September Fri 16, 2011

The principle of subsidiarity, developed over the centuries as an alternative to the authoritarian model, which at its roots is susceptible to tyranny, of the modern state, continues to attract little attention outside Europe. This is despite the global dimensions of the clear crisis of the State, crushed by the weight of expenditure and public debt, which in severe cases, such as Italy, reaches over 50 percent of gross domestic production and blocks the growth of the country. 

Therefore, the case of far-off New Zealand, where they are seriously considering the principle of subsidiarity as a general criterion for the reorganization of their system of services to individuals and local communities, is extremely relevant. Geographically remote from Europe, with a capital city, Wellington, which is 18,581 km from Rome (but at the same time very similar, as a country with about 80 percent of the population of European origins and rooted in Anglo-Saxon tradition), New Zealand is thus the first country outside Europe to take this vast and systematic "philosophy", born and developed in continental Europe, into consideration, especially since this philosophy received special impetus from the Roman Catholic Church's social teaching, so that it is difficult, perhaps, that it find supporters in countries belonging to the Protestant tradition, or to non-Christian traditions.
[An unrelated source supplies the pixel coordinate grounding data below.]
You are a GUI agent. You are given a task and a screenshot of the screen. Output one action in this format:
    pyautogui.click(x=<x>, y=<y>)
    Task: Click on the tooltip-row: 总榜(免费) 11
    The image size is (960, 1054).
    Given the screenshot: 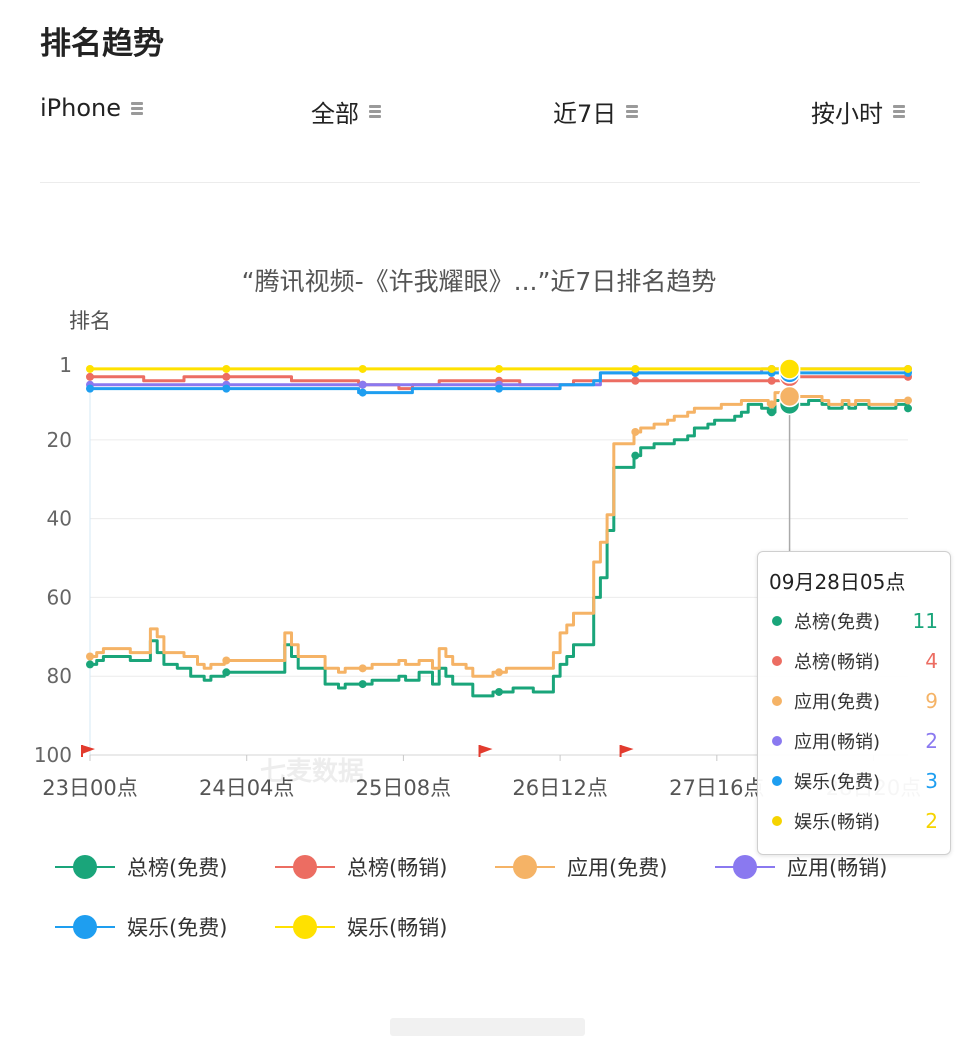 What is the action you would take?
    pyautogui.click(x=855, y=621)
    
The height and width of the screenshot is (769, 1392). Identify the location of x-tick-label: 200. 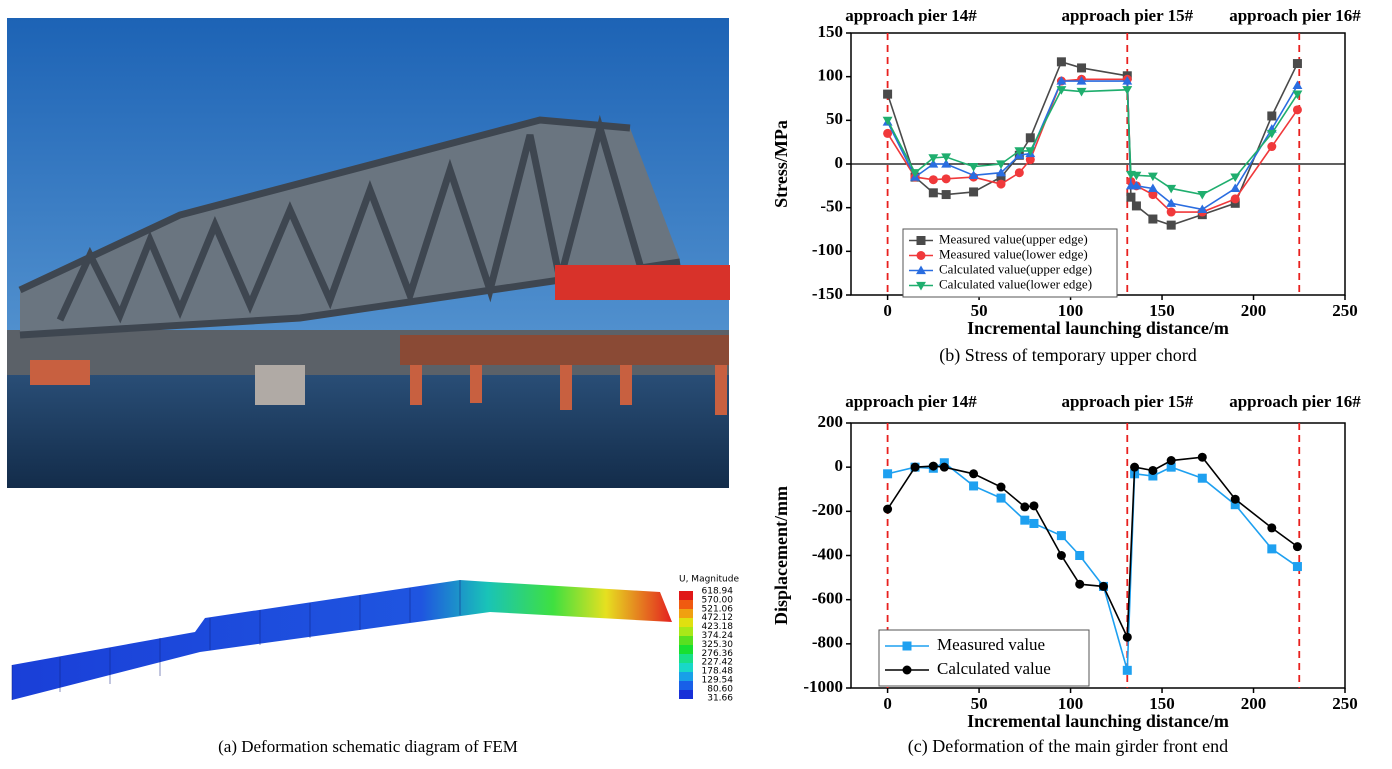
(1254, 704).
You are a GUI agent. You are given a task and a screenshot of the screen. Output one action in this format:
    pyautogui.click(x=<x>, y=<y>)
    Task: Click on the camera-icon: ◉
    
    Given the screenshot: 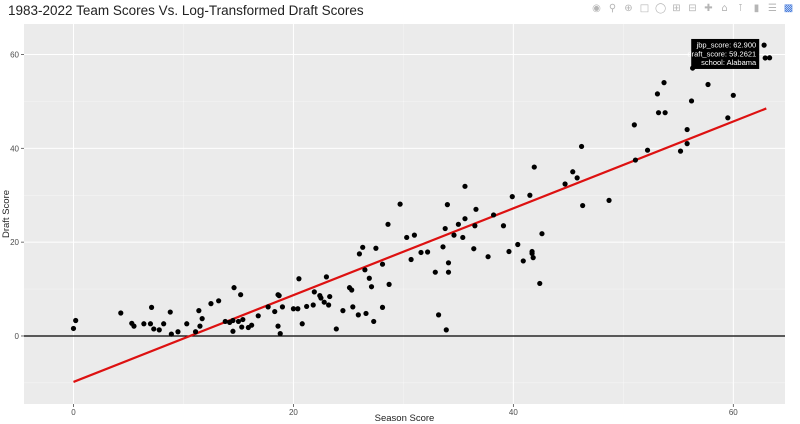 What is the action you would take?
    pyautogui.click(x=596, y=8)
    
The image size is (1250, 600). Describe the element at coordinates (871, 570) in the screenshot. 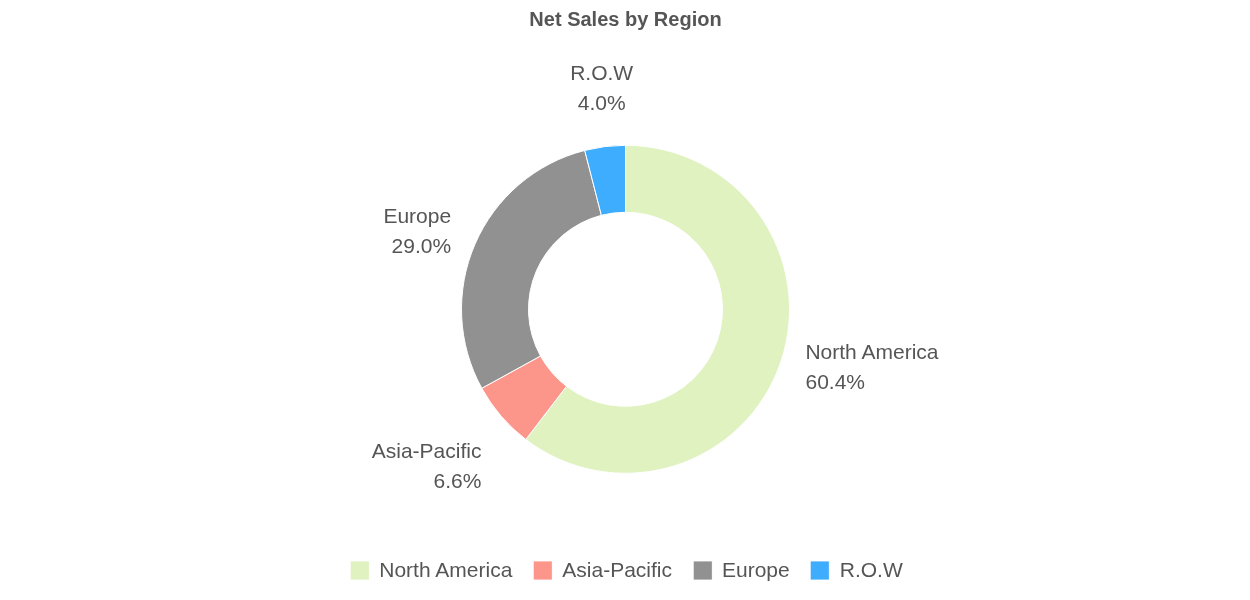

I see `legend-label: R.O.W` at that location.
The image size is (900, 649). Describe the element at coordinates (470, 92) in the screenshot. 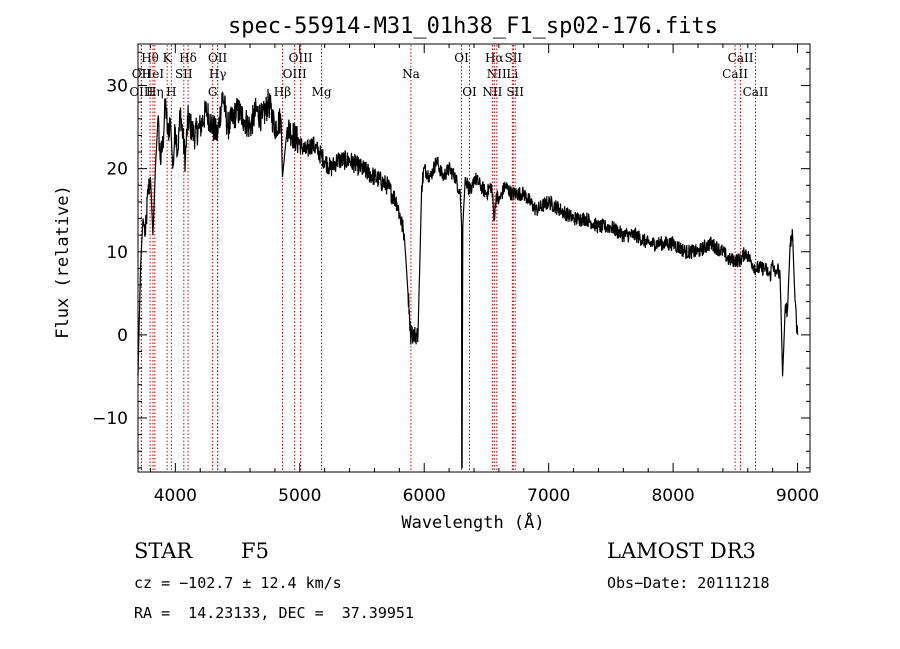

I see `line-label-18: OI` at that location.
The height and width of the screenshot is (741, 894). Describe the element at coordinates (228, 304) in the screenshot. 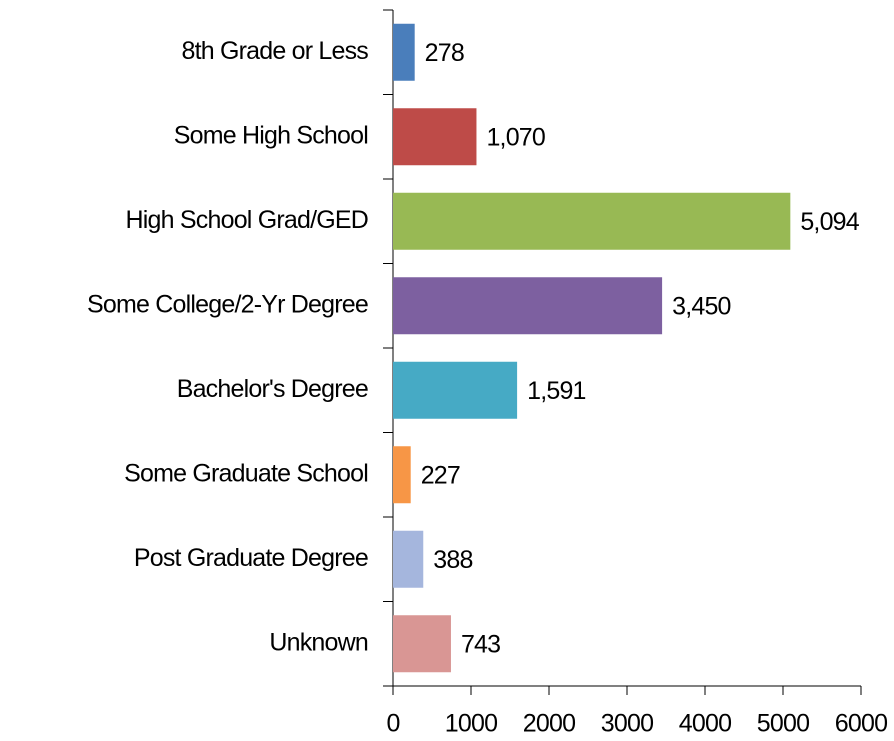

I see `category-label: Some College/2-Yr Degree` at that location.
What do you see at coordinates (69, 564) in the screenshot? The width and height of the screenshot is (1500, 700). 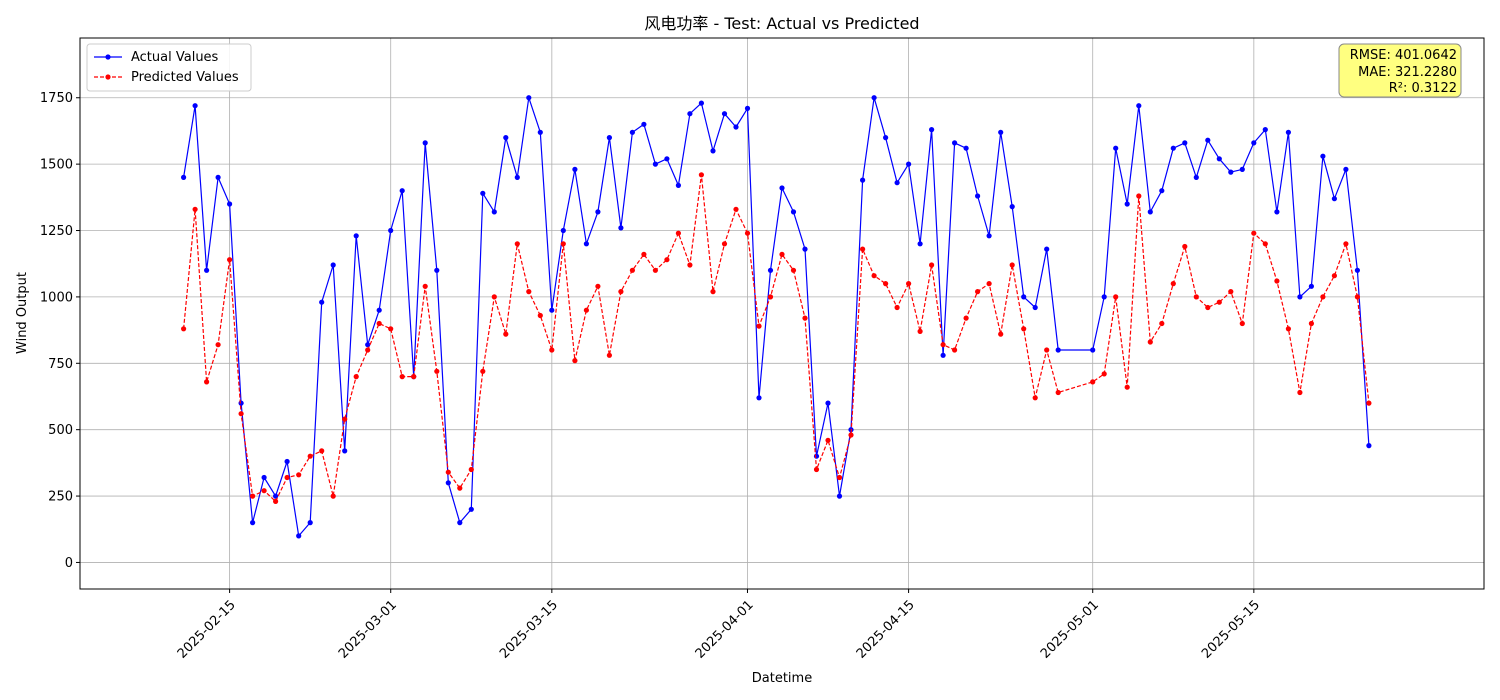 I see `y-tick-label: 0` at bounding box center [69, 564].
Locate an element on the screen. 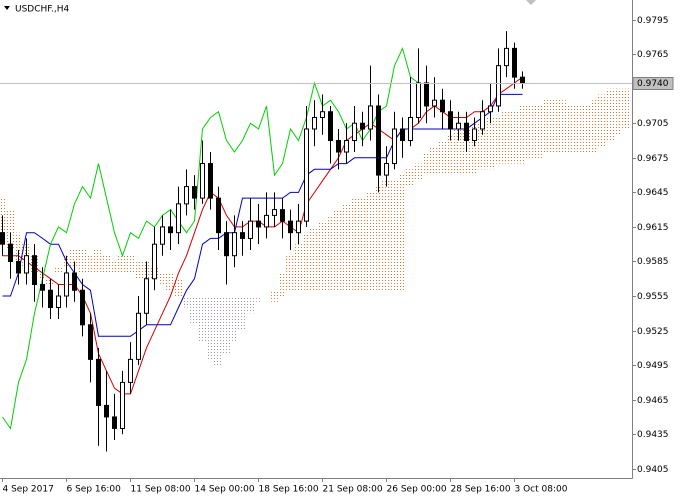 The image size is (700, 500). y-tick-label: 0.9765 is located at coordinates (653, 55).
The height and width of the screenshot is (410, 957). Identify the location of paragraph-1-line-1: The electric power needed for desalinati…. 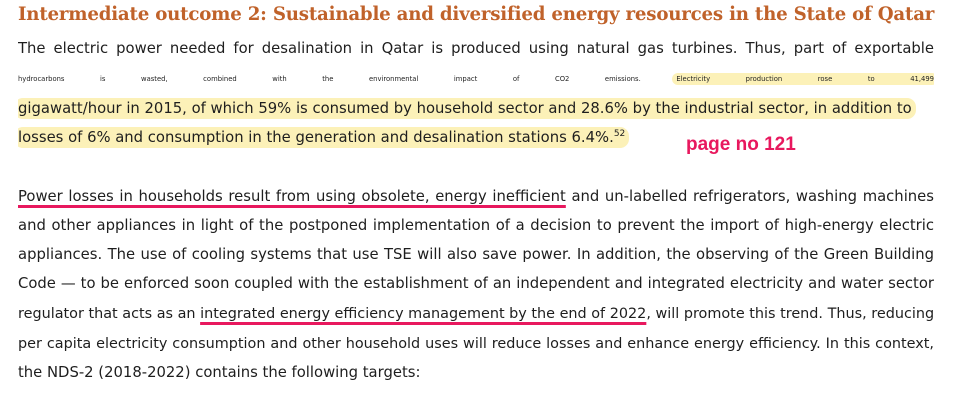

This is even more significant considering that, as a rule, in nations that have been colonized and consist largely in descendants of European settlers, the primary political subject is the territory, the colony (which later becomes a country) in itself, and not the Communes like in Europe, and the distance between the government and the civil society is usually minimal. New Zealand fits into this rule well. Its institutions of local government have sprung up and grown under the strict control of the federal government, and traditionally there have been no relevant attempts at autonomous civil society. The only exception, though not a secondary one, is in the case of the Maori community, the original inhabitants of the country which make up about 20% of the country’s current population and who have a certain number of collective rights from the Treaty of Waitangi (1870).